Because Telemetry is designed to have a small performance footprint, there is almost no cost associated with including it even in the most popular Elixir libraries – it is already used by Ecto and Plug, and it is coming to Phoenix soon. Telemetry requires only a single ETS lookup when an event is published, and all handlers are executed synchronously in the process emitting the event, which means that there are no bottlenecks and single points of failure in the whole library.

Ecosystem

Apart from the core Telemetry library, which provides the interface for emitting and handling events, we have built additional tools addressing common use cases related to monitoring.

Telemetry.Poller allows you to perform measurements periodically and emit them as Telemetry events. When you include the library in your project, the default Poller process is started, publishing measurements related to the Erlang VM, like memory usage and the length of run queues.

Telemetry.Metrics provides a bunch of functions for declaring metrics based on the events. For example, the definition counter("my_app.repo.query") means that we want to count how many database queries were made by Ecto. Apart from the counter, Telemetry.Metrics also defines some other aggregations: sum, last value (sometimes referred to as gauge) and distribution. It also supports multi-dimensional metrics via tags and unit conversions.

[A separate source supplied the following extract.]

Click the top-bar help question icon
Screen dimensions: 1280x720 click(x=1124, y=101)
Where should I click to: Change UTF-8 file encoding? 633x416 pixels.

After the metrics are declared, they need to be fed to the reporter, which attaches relevant event handlers and forwards metrics to the monitoring system of choice at runtime. Currently, there are two reporters available on Hex: one for Prometheus and one for StatsD.

What’s next?

Telemetry core reached a stable API, and now is the right time for including it in libraries, so that their users can benefit from exposed instrumentation data. But we cannot do that on our own – Telemetry is a community run project, and without contributors it won’t be able to flourish. So we encourage everyone – Telemetry has had an active group of contributors from the very early days of the project and we would love you to be part of its growth and adoption too. If you want to get involved, you can integrate your own library with Telemetry, build a reporter for Telemetry.Metrics, or give us your feedback on APIs and documentation.

Currently, we’re improving the performance of the core, as well as extending and polishing the Poller and the Metrics. Weare also working on making the existing reporters more performant and stable.

The next big thing we have planned is a metrics dashboard for Phoenix – imagine generating a new Phoenix project, and having a basic dashboard with metrics served by your endpoint, without setting up any external systems. Telemetry allows us to do this and much more in the near future!